Anthropic and OpenAI Bring Their AI Competition Into the World of Scientific Discovery
Anthropic launched Claude Science, an AI research workbench connecting over 60 scientific databases, while OpenAI released GeneBench-Pro, a 129-problem benchmark for computational biology — both on the same day.
On the same Tuesday, two of the biggest names in artificial intelligence simultaneously expanded their rivalry into a brand-new arena: scientific research. Anthropic unveiled Claude Science, a dedicated AI workbench built for researchers, while OpenAI countered with GeneBench-Pro, a benchmark designed to measure how capable AI systems are at handling real computational biology challenges.
The coordinated — though likely coincidental — dual release signals a clear shift in the AI industry's ambitions. The competition is no longer just about chatbots or coding assistants. It's moving into laboratories, genomics pipelines, and drug discovery workflows.

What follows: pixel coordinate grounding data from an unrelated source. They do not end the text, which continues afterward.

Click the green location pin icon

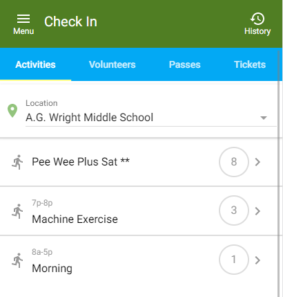(12, 111)
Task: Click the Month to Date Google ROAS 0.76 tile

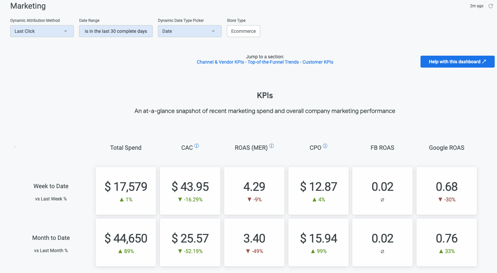Action: point(447,242)
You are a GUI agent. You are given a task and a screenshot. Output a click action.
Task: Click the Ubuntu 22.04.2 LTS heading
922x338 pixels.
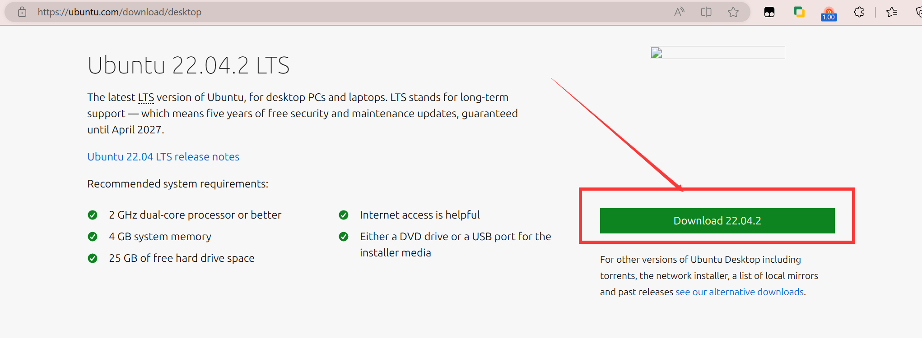[188, 65]
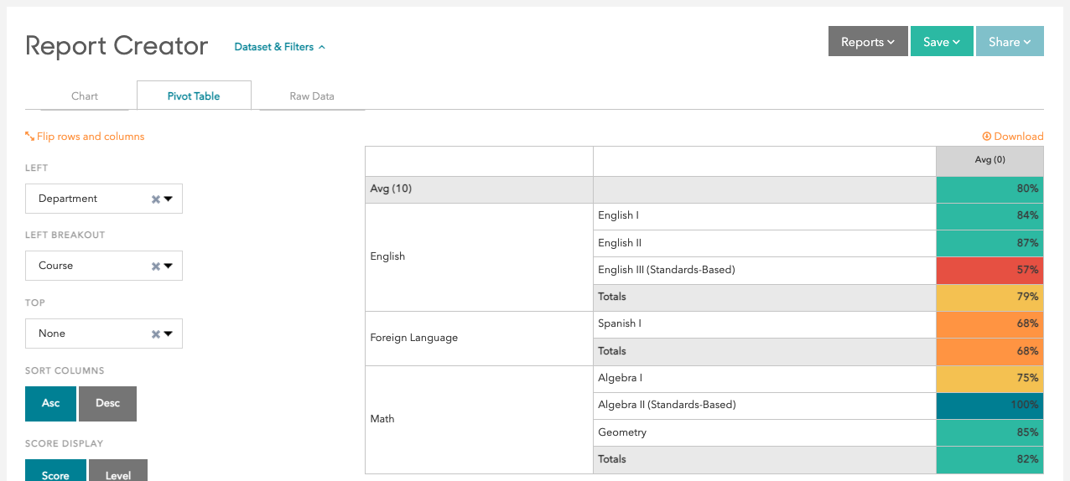The image size is (1070, 481).
Task: Switch score display to Score
Action: click(55, 473)
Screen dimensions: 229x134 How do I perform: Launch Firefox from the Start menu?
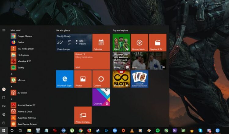pyautogui.click(x=20, y=42)
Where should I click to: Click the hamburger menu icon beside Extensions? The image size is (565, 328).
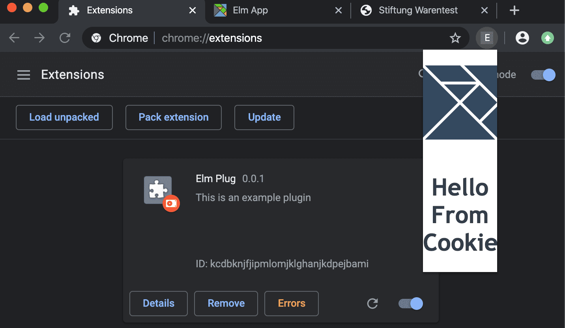(24, 75)
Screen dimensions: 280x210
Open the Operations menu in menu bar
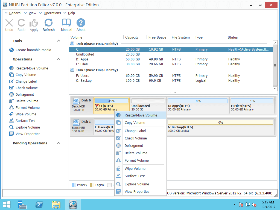[52, 13]
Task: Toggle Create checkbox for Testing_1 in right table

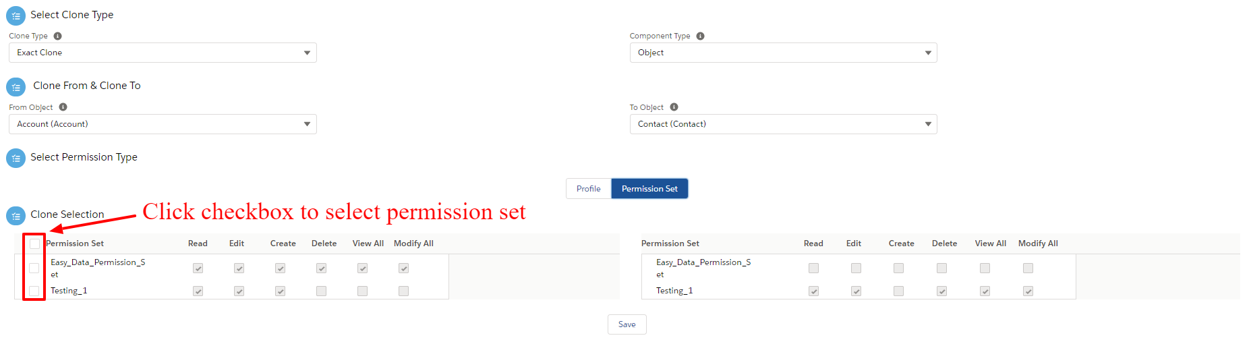Action: pyautogui.click(x=898, y=291)
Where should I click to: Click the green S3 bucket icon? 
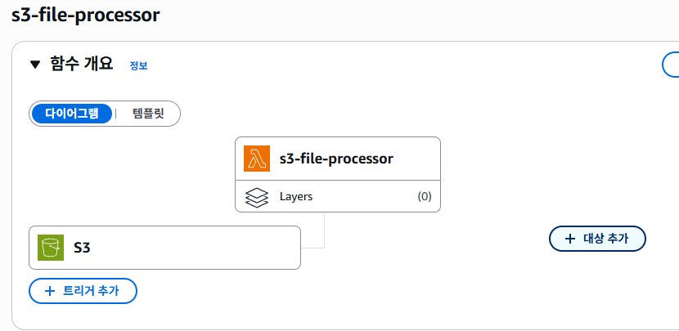coord(51,247)
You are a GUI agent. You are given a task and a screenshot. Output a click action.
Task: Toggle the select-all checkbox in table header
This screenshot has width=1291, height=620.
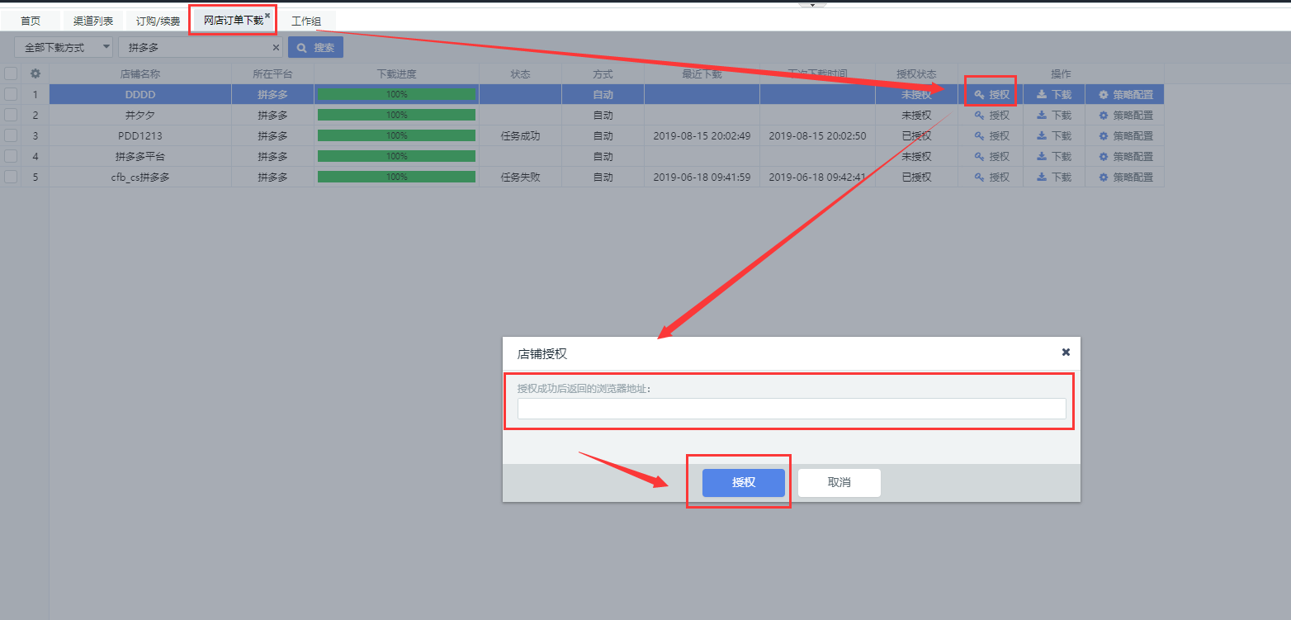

Anthropica's offering takes a practical, product-first approach. Claude Science is not a new underlying model but a purpose-built application that consolidates the tools scientists rely on every day — databases, code environments, and computing resources — into a single interface. The app connects to more than 60 scientific databases spanning genomics, proteomics, and cheminformatics. Critically, every result it generates is traceable back to the specific code that produced it, giving researchers the kind of auditability that scientific work demands.
The launch builds on a life sciences initiative Anthropic started in October 2025. During its beta phase, researcher Jérôme Lecoq from the Allen Institute used the tool to dramatically cut down literature review timelines that previously stretched up to two years. Anthropic is also backing the initiative financially, offering funding for up to 50 research projects with credits of up to $30,000 each. Notably, Claude Science arrives while the company's most advanced models — Fable 5 and Mythos 5 — remain restricted under current US export regulations.
OpenAI's response came in the form of measurement rather than a deployable tool. GeneBench-Pro is a rigorous benchmark consisting of 129 problems drawn from genomics, quantitative biology, and translational medicine. The problems are deliberately complex: independent reviewers estimated that a human expert would need between 20 and 40 hours and thousands of dollars to work through a single one. OpenAI's top-performing model, GPT-5.6 Sol, reportedly completes the equivalent analysis for just a few dollars.
The raw performance numbers, however, tell a more sobering story. GPT-5.6 Sol solved 28.7% of the benchmark problems at its highest reasoning setting, climbing slightly to 31.5% in Pro mode. For context, GPT-5 scored below 5% on the original GeneBench. Anthropic's Opus 4.8 reached 16% on the harder version. These figures underscore that even the most advanced AI systems still fail the majority of research-grade biology tasks.
The two launches represent genuinely different strategies. Anthropic is focused on getting a working product into researchers' hands right now. OpenAI is focused on defining what good AI-driven science looks like and how far current systems fall short of that bar. Both approaches have merit, and both reflect the enormous pressure each company faces — not only from each other, but from rapidly improving Chinese AI models that are increasingly competitive in research contexts.
The geopolitical dimension adds another layer of urgency. US export restrictions have already forced Anthropic to explore alternative host countries for some of its model deployments, while OpenAI's earlier staggered release of GPT-5.6 was reportedly carried out at Washington's request.
Looking beyond the benchmarks, scientists and medical researchers are already expressing confidence in AI's transformative potential. Aubrey de Grey, President and Chief Science Officer of the Longevity Escape Velocity Foundation, has argued that AI will soon eliminate certain bottlenecks in drug development, even if broader medical gains will take longer to materialize. He noted, however, that translating faster research into approved therapies still hinges on regulatory frameworks and public risk tolerance.
Immunologist Dr. Derya Unutmaz went further, stating that after 35 years in his field he now trusts AI-generated insights more than his own intuitions. He predicted that failing to incorporate AI into clinical practice will eventually be considered not just poor judgment, but malpractice.
Whether these ambitions are validated will depend on whether researchers actually adopt these tools at scale — and whether GeneBench-Pro scores begin to move meaningfully upward over the coming months.